El entonces congresista Pedro Spadaro denunció esta irregularidad pero Augusto Rey, a la sazón asesor edil, la defendió a capa y espada. Rey ganaba S/ 7,000 mensuales a pesar de que era solo bachiller en Derecho. Luego negociaría la expropiación de tierras para otros peajes: los de Línea Amarilla de la también corrupta OAS.

Según el fiscal Carlos Puma, Villarán no solo tuvo como cómplice para este tinglado a su exgerente José Miguel Castro. Los indicios involucran a la exregidora Marisa Glave, el exfuncionario Gabriel Prado -quien se reunió con ejecutivos de Odebrecht por un asunto particular-, la exfuncionaria Paola Ugaz y la vocera del No a la revocatoria, Anel Townsend.

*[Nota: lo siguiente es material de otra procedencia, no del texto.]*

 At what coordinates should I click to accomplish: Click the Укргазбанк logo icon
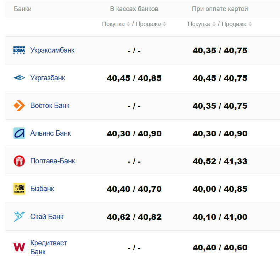[19, 78]
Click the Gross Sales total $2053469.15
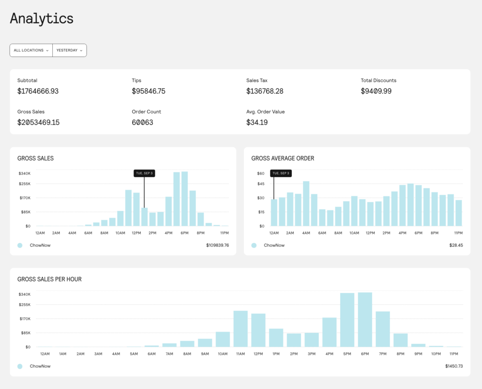Image resolution: width=482 pixels, height=389 pixels. click(x=39, y=122)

Glave acudía a diversos programas de televisión a defender el contrato, y admitió que ella impulsó “directamente” la ampliación de diez años para el proyecto Línea Amarilla.

Ugaz había sido contratada por el municipio limeño para diversas “asesorías”por 10 mil soles mensuales. Entre el 2013 y el 2014, habría viajado varias veces a Panamá y Colombia. Luego se perdió la documentación de los términos de referencia que fijaban su sueldo. Townsend era jefa de campaña del No. Cuando se revelaron desbalances contables, dijo que el dinero lo había manejado una asociación civil.

Glave fue denunciada porque, como presidenta de la Comisión de Desarrollo Urbano edil, gestionó el pago sobrevaluado de un terreno en Campoy para cumplir el contrato con OAS. El Ministerio Público aún no se pronuncia.

A mediados del año pasado, el investigador Edgardo Palomino también acudió a la Fiscalía para que se investigue a Ugaz y a Townsend, e interpuso un recurso de amparo al respecto.

En el caso de Rey, el Ministerio Público desestimó investigarlo tres veces, pero también en otras tres veces se retomó por orden de la Fiscalía Superior. Desde entonces, los peajes de Rutas de Lima pasaron de costar S/3.00 a los actuales S/5.50.